# WOW! Now THAT's a collection



## mhammer (Nov 30, 2007)

This ad just appeared in Ottawa Kijiji: Soundmaster (Hy Bloom) Vintage Music Equipment | Pro Audio & Recording Equipment | Ottawa | Kijiji

The late Hy Bloom was an Ottawa legend ( Hy Bloom ). For decades, HE was the guy considered to be the dean of recorded sound and P.A. in the region. He recorded many many major public events as well as some of the first recordings of people who would go on to become major artists (e.g., Bruce Cockburn).

Not just a guy twiddling the knobs, Hy also designed and built equipment under his house-brand of Soundmaster. In his later years, he could be found sitting in the window of his shop, cigar in hand, reading and waiting for customers. I dropped in and picked up the odd thing from him on a few occasions. When he turned 90, a birthday party was arranged for him at the shop and many of Ottawa's musicians were on hand to fete him.

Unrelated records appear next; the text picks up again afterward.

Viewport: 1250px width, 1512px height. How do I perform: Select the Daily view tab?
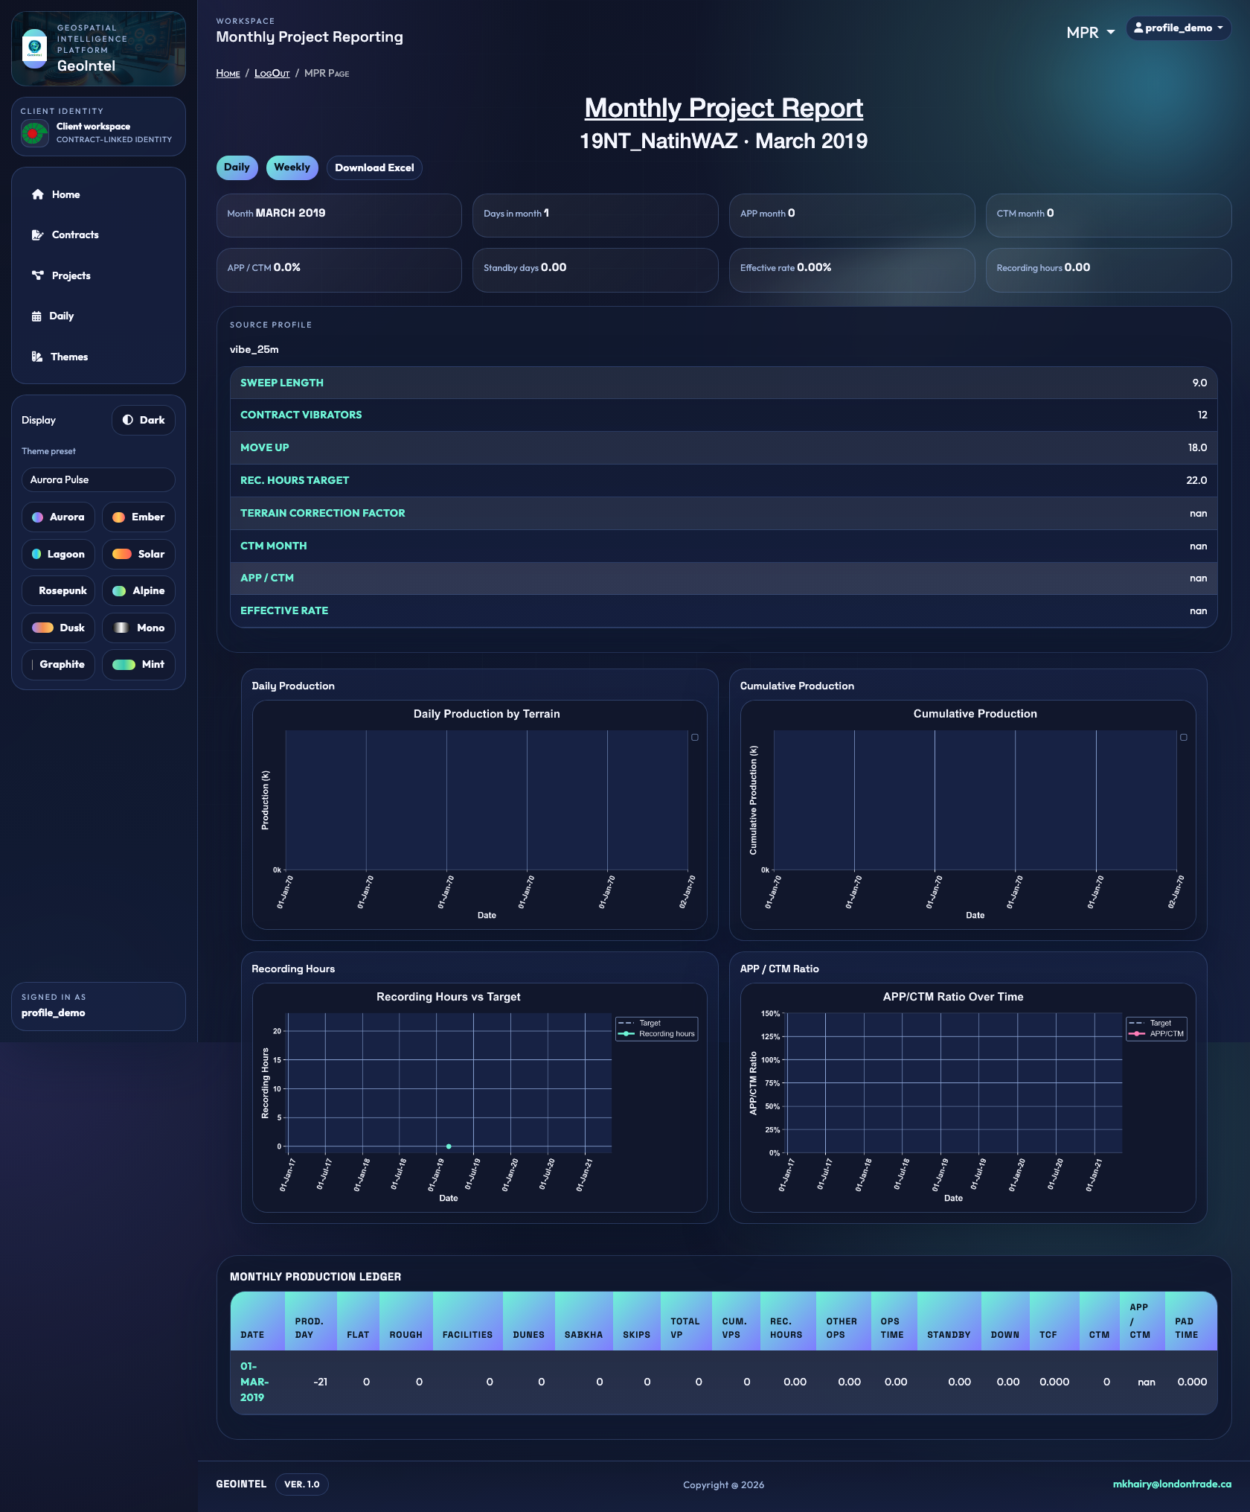[237, 168]
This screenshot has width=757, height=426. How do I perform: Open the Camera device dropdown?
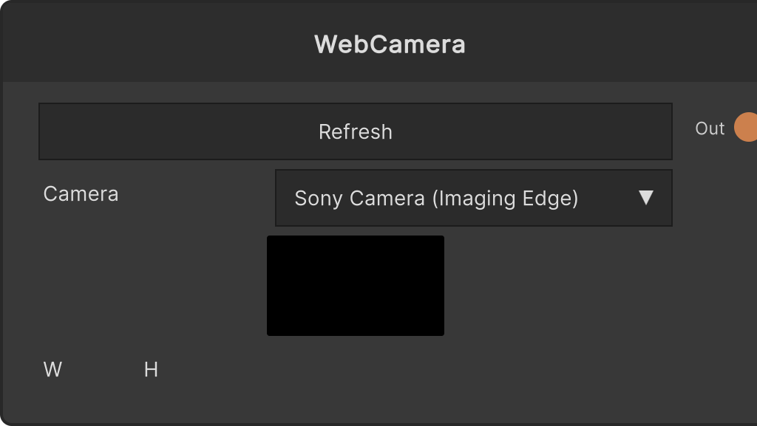[474, 198]
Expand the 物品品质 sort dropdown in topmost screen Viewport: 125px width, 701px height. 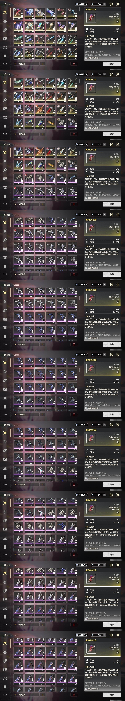tap(26, 64)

In any event, as the ad states, his grand-daughter will be selling off a large part of his collection of equipment. Of course, under present circumstances, you can't really pop by and browse, so there will be some e-mailing back and forth involved. But needless to say, Hy's stuff was impeccably made and designed to last. Check it out.


----------



## Jim DaddyO (Mar 20, 2009)

It would be a much more interesting yard sale than the ones with kids clothes and toys in them.


----------



## Frenchy99 (Oct 15, 2016)

I have a few SoundMaster items... 

Would not mind getting more !


----------